> [BRIEF]: Check every line of the entries below for "computer", and copy the lines that have it.

> [Saved data entries]:
*****

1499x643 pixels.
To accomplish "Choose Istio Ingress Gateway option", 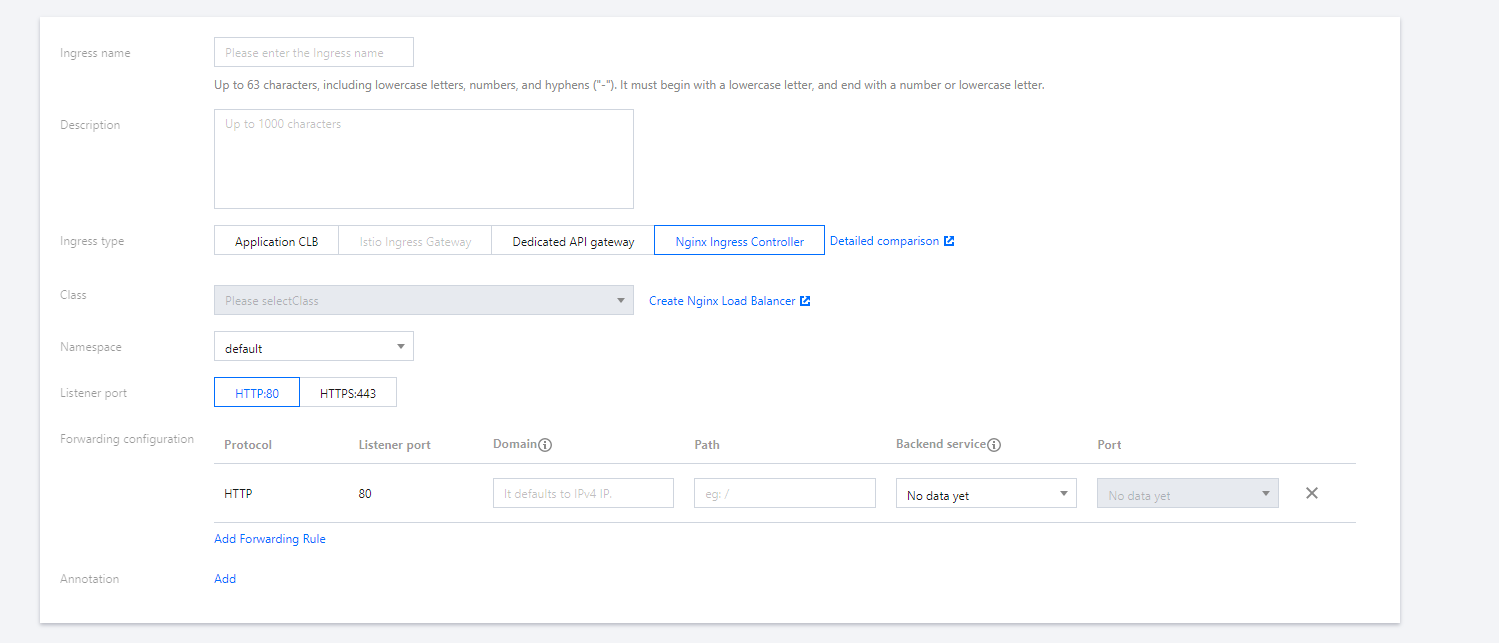I will 415,241.
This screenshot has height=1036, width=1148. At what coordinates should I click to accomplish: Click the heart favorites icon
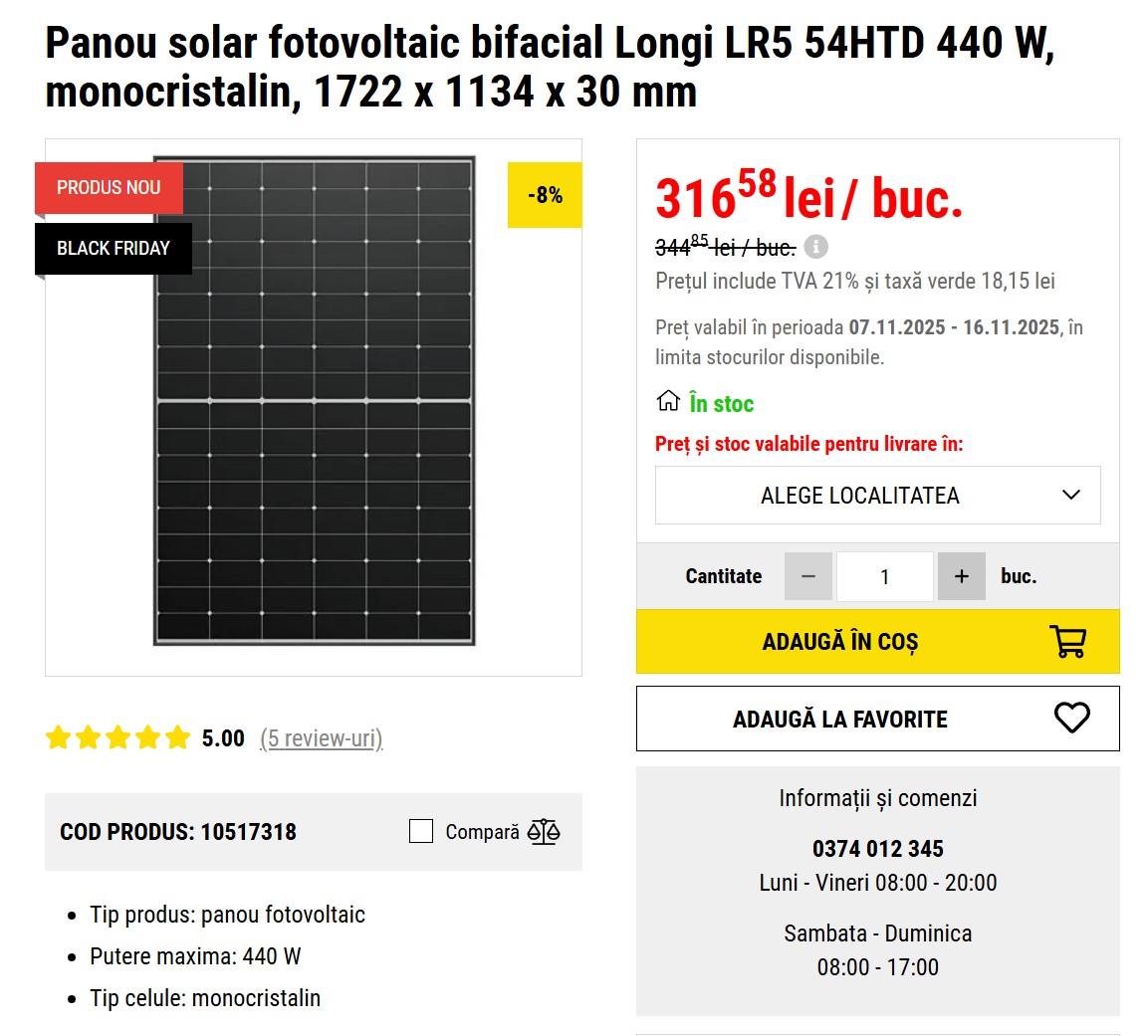[x=1071, y=718]
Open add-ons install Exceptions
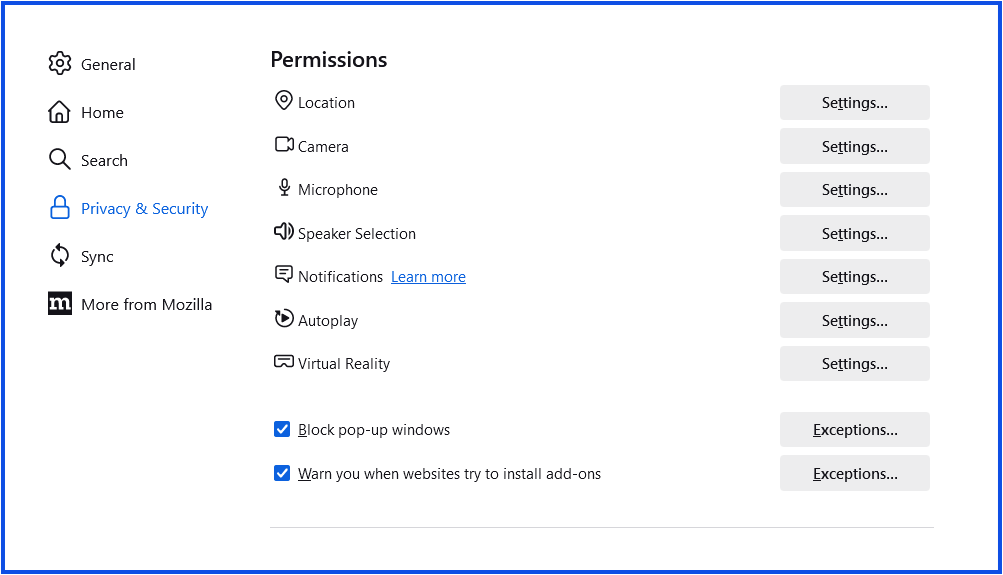Screen dimensions: 1003x575 pyautogui.click(x=854, y=474)
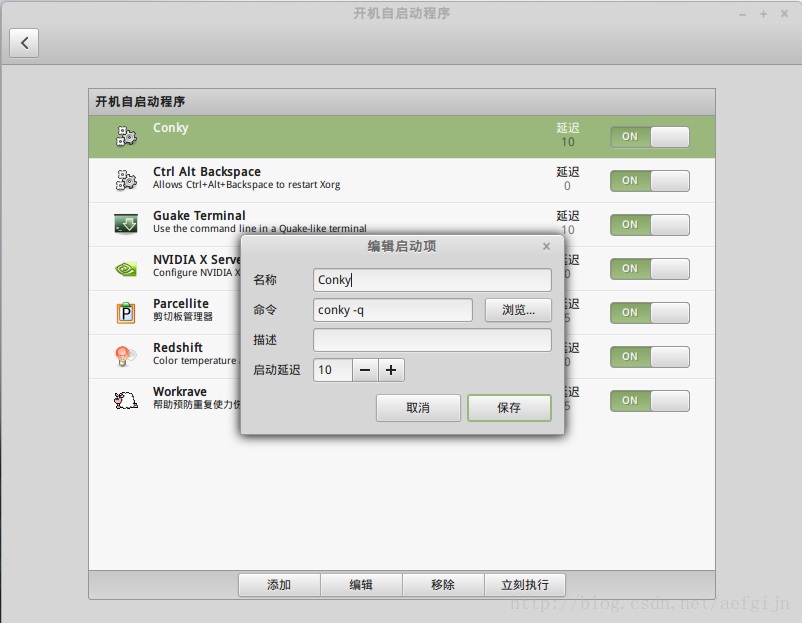Select the Redshift lightbulb icon
Viewport: 802px width, 623px height.
126,356
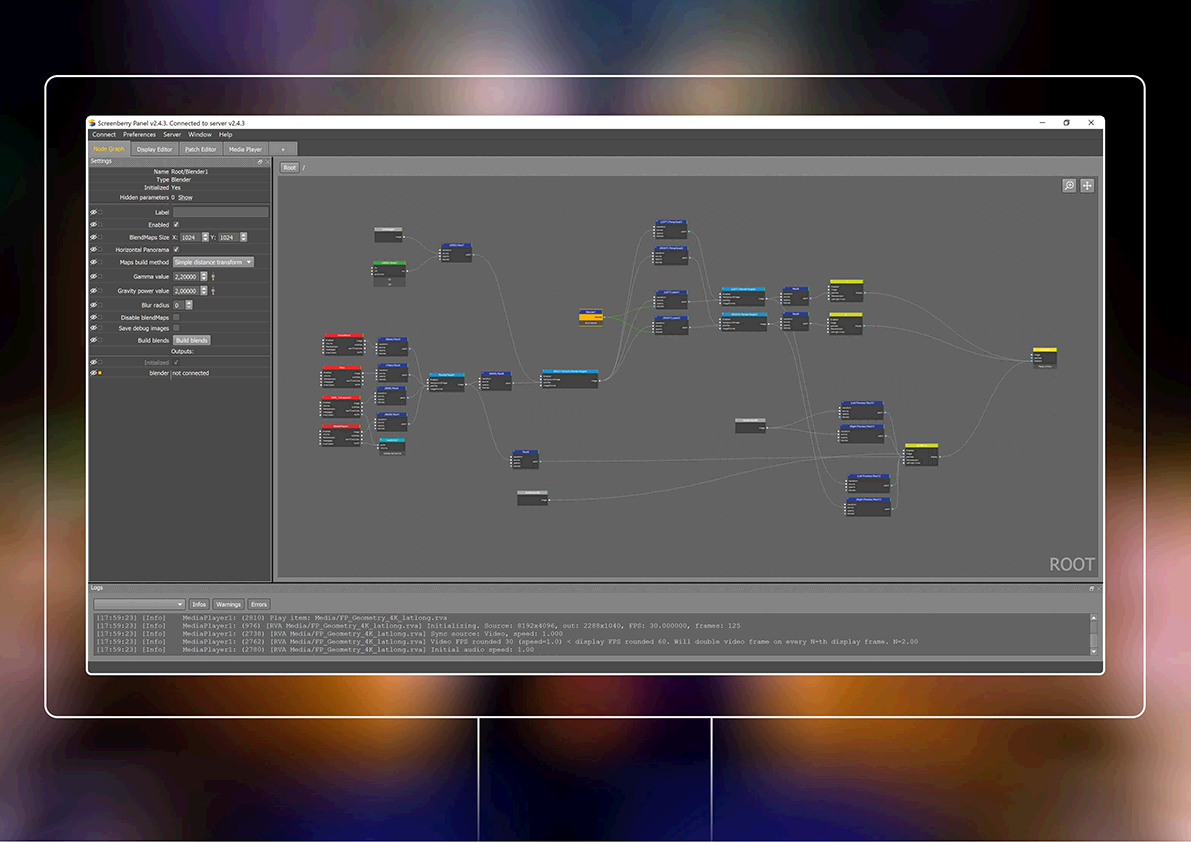Click the slider pin icon beside Gravity power value
1191x842 pixels.
tap(213, 291)
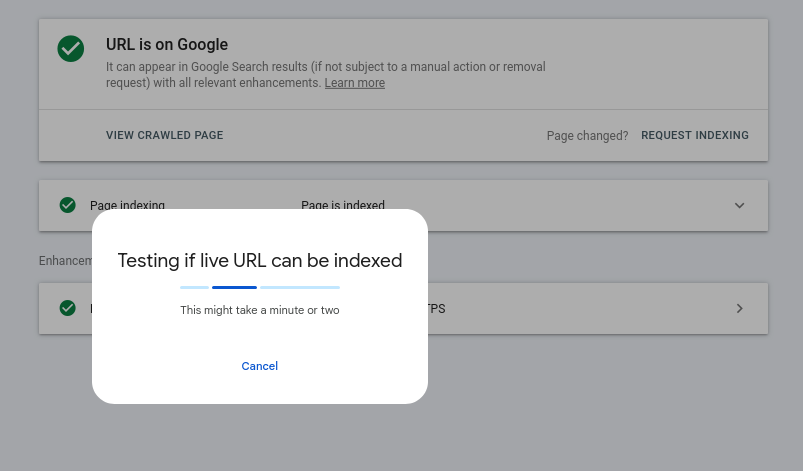This screenshot has height=471, width=803.
Task: Open the HTTPS details with the right chevron
Action: coord(739,308)
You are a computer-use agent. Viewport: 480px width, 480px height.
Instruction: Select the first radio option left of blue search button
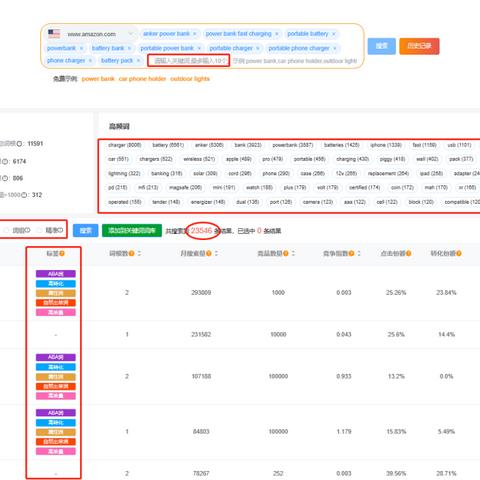(6, 230)
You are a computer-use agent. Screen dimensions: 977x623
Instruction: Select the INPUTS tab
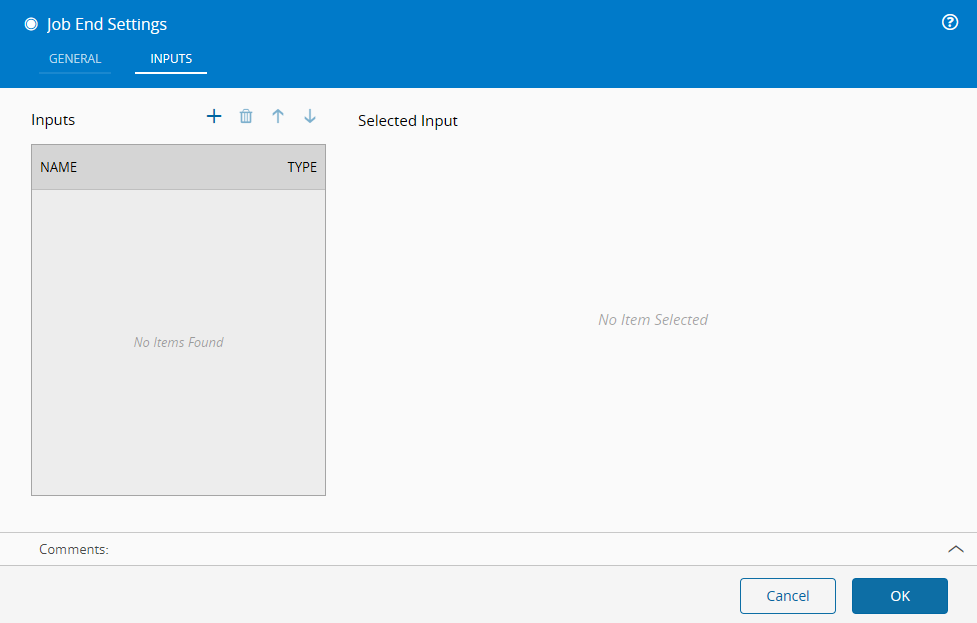[x=171, y=59]
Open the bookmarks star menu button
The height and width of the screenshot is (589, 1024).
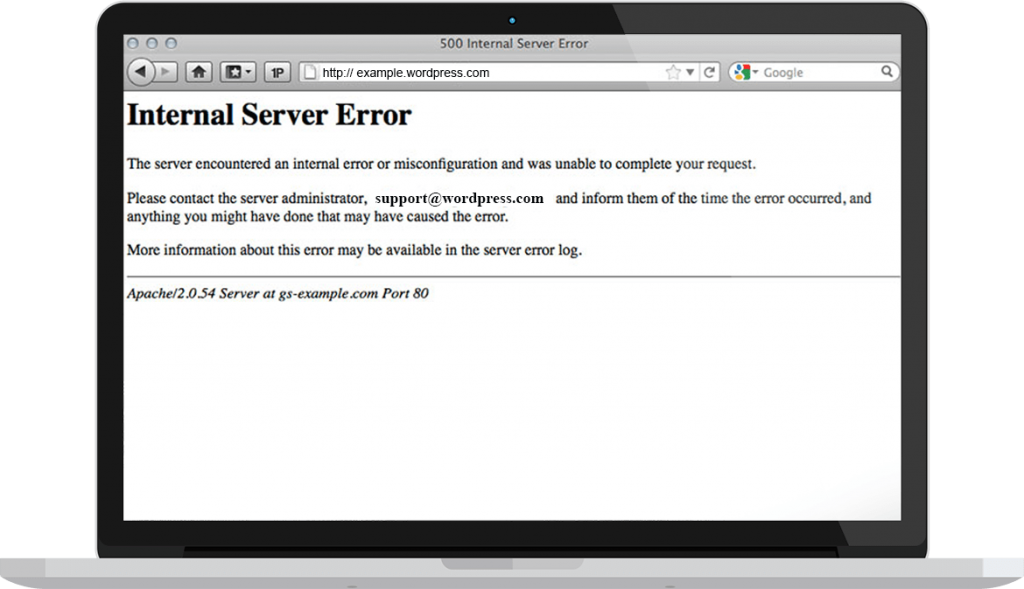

*****

> [RESPONSE BOX]:
You are a computer-use agent. Viewport: 480px width, 480px height.
You are a computer-use agent. Screen dimensions: 977x623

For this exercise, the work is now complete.